--- VORLIEGENDER TEXT ---

□ □ □

"Polizeiruf 110" aus München:"Es ist keine Retro-Geschichte"

Für Barbara Auer ist es bereits die dritte Zusammenarbeit mit Petzold. Nach einer Hauptrolle im RAF-Drama Die innere Sicherheit (2000) und einem Mini-Part in Yella (2007) habe er ihr bei einem ihrer sporadischen Aufeinandertreffen versprochen, bei seinem geplanten Polizeiruf an sie zu denken, erzählt Auer. "Wenn Christian das sagt", so ihre Erfahrung, "dann kann man sich darauf verlassen." Mit Petzold verbindet sie eine ähnliche Sozialisation, sie ist Jahrgang 1959 , er 1960: "Wir wissen gegenseitig voneinander, wovon wir sprechen, teilen eine Sicht auf die Welt und - so komisch das klingt - eine gewisse Moral, auch wenn Christian protestantisch geprägt ist und ich katholisch."

□ □ □

--- GEGEBENE DATEN ---
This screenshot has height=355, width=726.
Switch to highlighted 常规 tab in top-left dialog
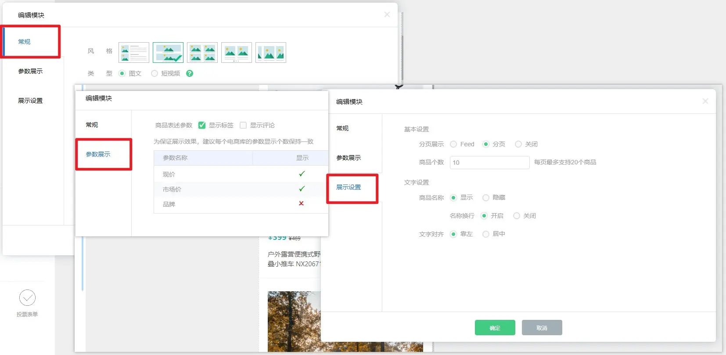click(25, 42)
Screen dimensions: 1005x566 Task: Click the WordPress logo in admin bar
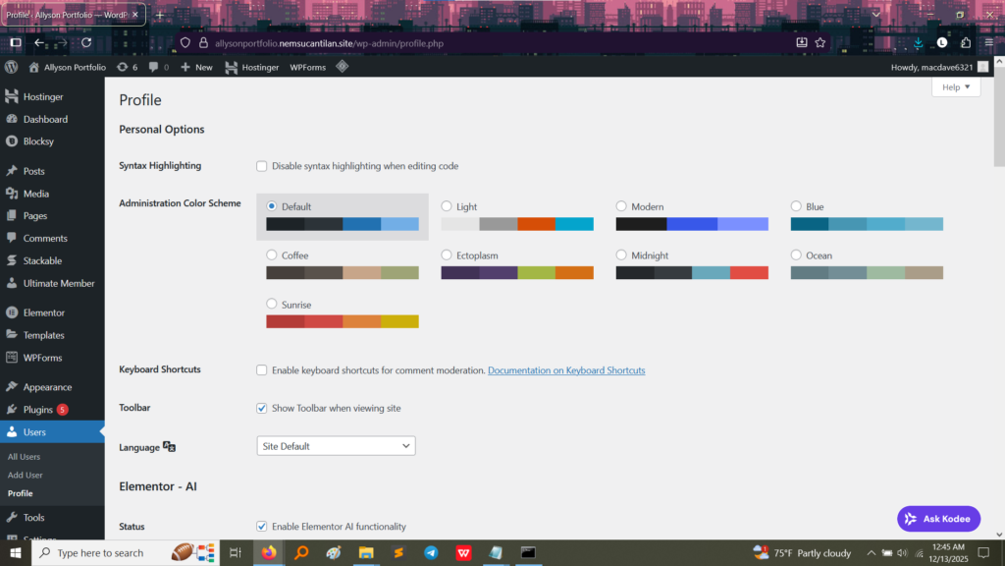coord(12,67)
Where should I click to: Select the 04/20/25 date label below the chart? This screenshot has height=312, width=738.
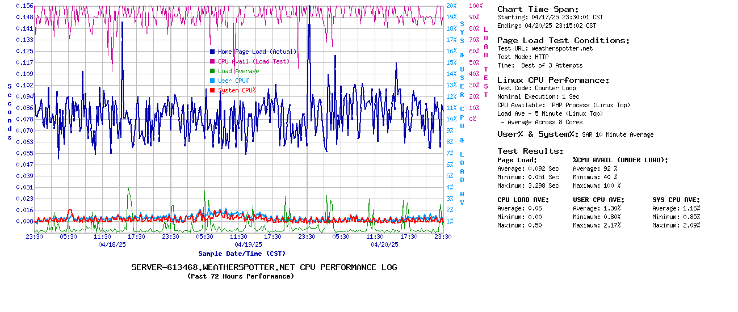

□ □ □

--- MATERIAL ERKUNDEN ---
1 - Erklären Sie in ein bis drei Sätzen, worauf der Text über den Münchner „Polizeiruf 110“ zurückführt, dass Barbara Auer und Petzold gegenseitig wissen, wovon sie sprechen.
2 - Setzen Sie den Text über den Münchner „Polizeiruf 110“ nach seinem letzten Satz fort.
Die Zeilen spielen hierfür keine Rolle.

--- ERWARTETE ERGEBNISSE ---
1 - Der Text führt es auf eine ähnliche Sozialisation der beiden zurück. Auer ist Jahrgang 1959, Petzold Jahrgang 1960.

2 -
Der kulturelle Referenzrahmen von "Kreise" sind die (späten) 70er-Jahre, die Zeit, in der die am Film Beteiligten jung waren - "I'm Not in Love" von 10cc, Modelleisenbahnen, Musikboxen. Beabsichtigt sei das nicht gewesen, sagt Petzold, "das hat sich so reingeschlichen." Wichtig ist ihm aber, dass es "keine Retro-Geschichte" ist. Die Protagonisten leben im Hier und Jetzt, aber wärmen sich auch mal an der Erinnerung, wie bei einem Klassentreffen.

"Hanns", bietet Meuffels der neuen Kollegin nach anfänglicher Skepsis an.

Hermann: "Constanze."

"Die Beständige."

"Schön wär's."

"Sollten Sie nicht beständig sein?"

"Meine Mutter liebte Modezeitschriften: Petra, Brigitte, Sibylle und eben Constanze."

"Sibylle war DDR."

"Sie kennen sich aus."

"Meine Mutter las auch Modezeitschriften."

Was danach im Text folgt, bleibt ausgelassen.